The most expensive vulnerability in crypto this year was not a smart-contract bug or a weak password. It was trust in a free software package that thousands of companies install without reading a line of it.

North Korea has stolen 76% of all crypto taken by hackers in 2026, according to TRM Labs, with the regime's total haul since 2017 now topping $6 billion. The number that should unsettle builders isn't the percentage. It's the method behind it.
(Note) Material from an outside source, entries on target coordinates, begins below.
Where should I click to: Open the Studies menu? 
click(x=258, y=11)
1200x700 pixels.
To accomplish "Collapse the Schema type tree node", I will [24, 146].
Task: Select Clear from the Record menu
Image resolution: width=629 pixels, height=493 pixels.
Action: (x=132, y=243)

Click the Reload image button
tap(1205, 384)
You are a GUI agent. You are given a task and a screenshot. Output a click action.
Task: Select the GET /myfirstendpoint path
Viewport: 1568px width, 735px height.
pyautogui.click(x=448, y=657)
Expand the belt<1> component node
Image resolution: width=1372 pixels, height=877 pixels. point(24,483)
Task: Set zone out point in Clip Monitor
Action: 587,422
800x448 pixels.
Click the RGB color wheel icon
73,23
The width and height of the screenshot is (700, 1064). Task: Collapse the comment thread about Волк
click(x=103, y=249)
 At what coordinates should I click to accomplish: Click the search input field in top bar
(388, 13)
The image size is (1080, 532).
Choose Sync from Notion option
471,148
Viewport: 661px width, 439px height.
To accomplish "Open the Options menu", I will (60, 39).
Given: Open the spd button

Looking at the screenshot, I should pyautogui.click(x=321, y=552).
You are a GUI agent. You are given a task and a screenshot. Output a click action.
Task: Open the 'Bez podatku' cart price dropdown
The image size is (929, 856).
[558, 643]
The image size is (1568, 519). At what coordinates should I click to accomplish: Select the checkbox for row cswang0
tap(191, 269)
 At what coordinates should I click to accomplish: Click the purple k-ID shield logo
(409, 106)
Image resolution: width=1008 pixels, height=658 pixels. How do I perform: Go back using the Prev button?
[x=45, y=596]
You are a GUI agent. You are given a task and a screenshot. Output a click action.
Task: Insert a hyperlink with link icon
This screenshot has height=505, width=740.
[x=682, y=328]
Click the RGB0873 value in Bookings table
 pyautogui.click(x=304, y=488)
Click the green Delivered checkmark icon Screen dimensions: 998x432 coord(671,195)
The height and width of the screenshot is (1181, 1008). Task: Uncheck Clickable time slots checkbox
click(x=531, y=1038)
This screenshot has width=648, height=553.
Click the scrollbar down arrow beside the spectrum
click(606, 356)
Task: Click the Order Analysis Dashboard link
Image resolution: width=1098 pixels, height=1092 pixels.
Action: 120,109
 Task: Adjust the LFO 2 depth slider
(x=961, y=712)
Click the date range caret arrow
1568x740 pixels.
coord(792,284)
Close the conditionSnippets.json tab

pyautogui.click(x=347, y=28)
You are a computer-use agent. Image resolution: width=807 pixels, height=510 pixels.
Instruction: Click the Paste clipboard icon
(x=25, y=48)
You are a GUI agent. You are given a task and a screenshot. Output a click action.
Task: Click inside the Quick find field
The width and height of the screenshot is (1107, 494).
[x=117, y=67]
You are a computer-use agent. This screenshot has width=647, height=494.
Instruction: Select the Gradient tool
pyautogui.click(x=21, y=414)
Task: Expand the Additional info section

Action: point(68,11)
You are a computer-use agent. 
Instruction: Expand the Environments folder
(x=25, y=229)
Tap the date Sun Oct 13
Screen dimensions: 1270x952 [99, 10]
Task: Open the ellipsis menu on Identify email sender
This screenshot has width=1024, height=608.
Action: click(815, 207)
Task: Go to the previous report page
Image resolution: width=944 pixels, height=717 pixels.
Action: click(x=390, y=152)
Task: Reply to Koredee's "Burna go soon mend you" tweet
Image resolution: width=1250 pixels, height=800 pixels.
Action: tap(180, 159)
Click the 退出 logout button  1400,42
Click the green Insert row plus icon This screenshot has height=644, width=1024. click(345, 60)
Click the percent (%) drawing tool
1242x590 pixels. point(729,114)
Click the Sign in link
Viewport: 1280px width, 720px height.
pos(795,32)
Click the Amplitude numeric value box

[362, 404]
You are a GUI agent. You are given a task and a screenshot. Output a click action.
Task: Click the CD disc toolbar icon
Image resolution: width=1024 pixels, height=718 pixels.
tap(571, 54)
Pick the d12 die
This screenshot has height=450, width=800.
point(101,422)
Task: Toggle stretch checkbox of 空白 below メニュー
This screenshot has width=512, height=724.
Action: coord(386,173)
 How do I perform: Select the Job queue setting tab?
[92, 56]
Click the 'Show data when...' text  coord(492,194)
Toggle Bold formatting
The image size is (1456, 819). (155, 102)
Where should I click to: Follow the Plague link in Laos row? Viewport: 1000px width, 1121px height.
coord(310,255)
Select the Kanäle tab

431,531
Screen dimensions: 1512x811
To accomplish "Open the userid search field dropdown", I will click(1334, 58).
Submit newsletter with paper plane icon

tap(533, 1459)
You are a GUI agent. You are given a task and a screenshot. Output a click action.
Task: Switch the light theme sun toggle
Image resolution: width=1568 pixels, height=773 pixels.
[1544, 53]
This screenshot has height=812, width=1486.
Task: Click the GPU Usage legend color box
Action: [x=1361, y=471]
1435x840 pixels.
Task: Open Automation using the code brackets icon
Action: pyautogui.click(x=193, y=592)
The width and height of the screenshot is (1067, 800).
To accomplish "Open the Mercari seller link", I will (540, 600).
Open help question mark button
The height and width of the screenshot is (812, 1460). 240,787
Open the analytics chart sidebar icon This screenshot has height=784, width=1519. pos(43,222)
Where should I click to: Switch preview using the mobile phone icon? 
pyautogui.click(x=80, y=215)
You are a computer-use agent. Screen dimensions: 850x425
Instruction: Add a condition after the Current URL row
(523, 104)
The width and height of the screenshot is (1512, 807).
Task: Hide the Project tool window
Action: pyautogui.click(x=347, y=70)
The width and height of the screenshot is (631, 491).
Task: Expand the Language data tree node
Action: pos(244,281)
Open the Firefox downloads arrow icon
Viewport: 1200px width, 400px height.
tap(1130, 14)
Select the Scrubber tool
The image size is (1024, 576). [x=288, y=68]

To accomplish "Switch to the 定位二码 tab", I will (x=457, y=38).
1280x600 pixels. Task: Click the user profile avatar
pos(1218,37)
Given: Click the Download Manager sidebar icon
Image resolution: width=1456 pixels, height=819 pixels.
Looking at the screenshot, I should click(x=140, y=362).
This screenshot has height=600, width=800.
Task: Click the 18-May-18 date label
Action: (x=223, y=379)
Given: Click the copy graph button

They stopped breaking down the door and started owning the lumber

For years the playbook was direct. Phish an employee, drain a hot wallet, launder through mixers, repeat. Crude, effective, and at least visible after the fact.

The newer approach is patient and structural. In March, CNN reported that North Korean operatives had compromised software used by thousands of US companies, a potential heist staged not against any single firm but against the shared code those firms depend on. The target moved upstream, from the wallet to the supply chain that builds the wallet.

The most striking case was the hijack of one of the web's most widely used open-source projects, an operation TechCrunch described as likely weeks in the making. Compromise one popular package and you inherit the access of every project that imports it. The attacker doesn't need to find your weakness. You install theirs.

Open source was crypto's foundation and now it's the attack surface

This industry was built on shared, public, auditable code, and that openness is the reason any of it works. Anyone can read the contract, fork the protocol, verify the math. It's the closest thing crypto has to a founding principle.

The same openness is what makes the supply chain such a clean target. A modern app pulls in hundreds of dependencies, each pulling in more, almost none of them read in full by the people shipping the product. The trust is implicit and nearly total.

Break one trusted link and the damage compounds quietly, because nobody audits the thing they assumed was already safe.

Treating this as a North Korea problem misses the point

The geopolitics make for a clean villain, and the attribution matters for sanctions and law enforcement. But fixating on the flag obscures the actual lesson.

The vulnerability isn't North Korean. It's the assumption, shared across nearly all of software, that a package downloaded a million times is a package that has been checked. Popularity is not an audit. It's just popularity, and a sufficiently patient attacker can turn it into a delivery mechanism.

Crypto firms are an especially rich target because the payoff is liquid, irreversible, and instantly global. A single compromised dependency in a wallet build can drain users while the developers are still congratulating themselves on the release. TechCrunch tied one such campaign to roughly $290 million in theft.

The defenses exist, but they're inconvenient

There's no exotic fix here, which is exactly why the problem persists. Pin your dependencies. Audit what you import. Reproduce builds so you can prove the code you ship matches the code you reviewed. Treat a sudden maintainer change on a critical package as a threat, not a footnote.

All of it is known. All of it is tedious. And tedium loses to shipping deadlines in almost every organization, until the day it doesn't.

So the honest forecast isn't that the industry hardens its supply chain because the lesson finally landed. It's that the next nine-figure theft traces back to a package nobody thought to read, and we have this conversation again, wondering why the most public code in the world was also the least examined.